» Task description
Print only the closing part of the entries. It starts at the line containing "Description [tab] (34, 431)" and includes the final line, exactly as written.

» Provided material
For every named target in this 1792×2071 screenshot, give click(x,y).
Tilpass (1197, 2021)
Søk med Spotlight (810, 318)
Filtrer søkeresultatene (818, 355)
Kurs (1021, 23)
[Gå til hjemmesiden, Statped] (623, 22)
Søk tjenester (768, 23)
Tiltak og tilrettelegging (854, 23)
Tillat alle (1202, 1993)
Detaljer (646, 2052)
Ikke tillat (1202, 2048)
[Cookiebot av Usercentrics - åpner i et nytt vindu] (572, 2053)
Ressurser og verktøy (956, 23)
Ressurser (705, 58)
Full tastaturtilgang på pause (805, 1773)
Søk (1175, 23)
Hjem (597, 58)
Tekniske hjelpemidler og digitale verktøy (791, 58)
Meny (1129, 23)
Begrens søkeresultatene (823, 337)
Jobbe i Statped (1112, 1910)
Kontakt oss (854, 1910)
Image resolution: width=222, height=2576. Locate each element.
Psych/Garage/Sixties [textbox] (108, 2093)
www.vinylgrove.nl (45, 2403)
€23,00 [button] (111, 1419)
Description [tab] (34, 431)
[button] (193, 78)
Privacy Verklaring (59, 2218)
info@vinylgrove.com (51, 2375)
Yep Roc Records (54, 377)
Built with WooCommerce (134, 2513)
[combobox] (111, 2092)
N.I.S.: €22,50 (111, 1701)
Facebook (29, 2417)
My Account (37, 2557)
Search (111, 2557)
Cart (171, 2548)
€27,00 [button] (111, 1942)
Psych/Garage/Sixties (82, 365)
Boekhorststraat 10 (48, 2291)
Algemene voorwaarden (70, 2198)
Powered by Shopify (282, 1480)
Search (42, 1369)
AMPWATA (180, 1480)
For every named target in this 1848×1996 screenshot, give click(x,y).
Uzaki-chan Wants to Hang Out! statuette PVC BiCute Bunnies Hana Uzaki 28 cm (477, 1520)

» Answer space
Description [tab] (34, 431)
[button] (193, 78)
Privacy Verklaring (59, 2218)
info@vinylgrove.com (51, 2375)
Yep Roc Records (54, 377)
Built with WooCommerce (134, 2513)
[combobox] (111, 2092)
N.I.S.: €22,50 (111, 1701)
Facebook (29, 2417)
My Account (37, 2557)
Search (111, 2557)
Cart (171, 2548)
€27,00 [button] (111, 1942)
Psych/Garage/Sixties (82, 365)
Boekhorststraat 10 (48, 2291)
Algemene voorwaarden (70, 2198)
Powered by Shopify (282, 1480)
Search (42, 1369)
AMPWATA (180, 1480)
For every named target in this 1848×1996 screenshot, give click(x,y).
Uzaki-chan Wants to Hang Out! statuette PVC BiCute Bunnies Hana Uzaki 28 cm (477, 1520)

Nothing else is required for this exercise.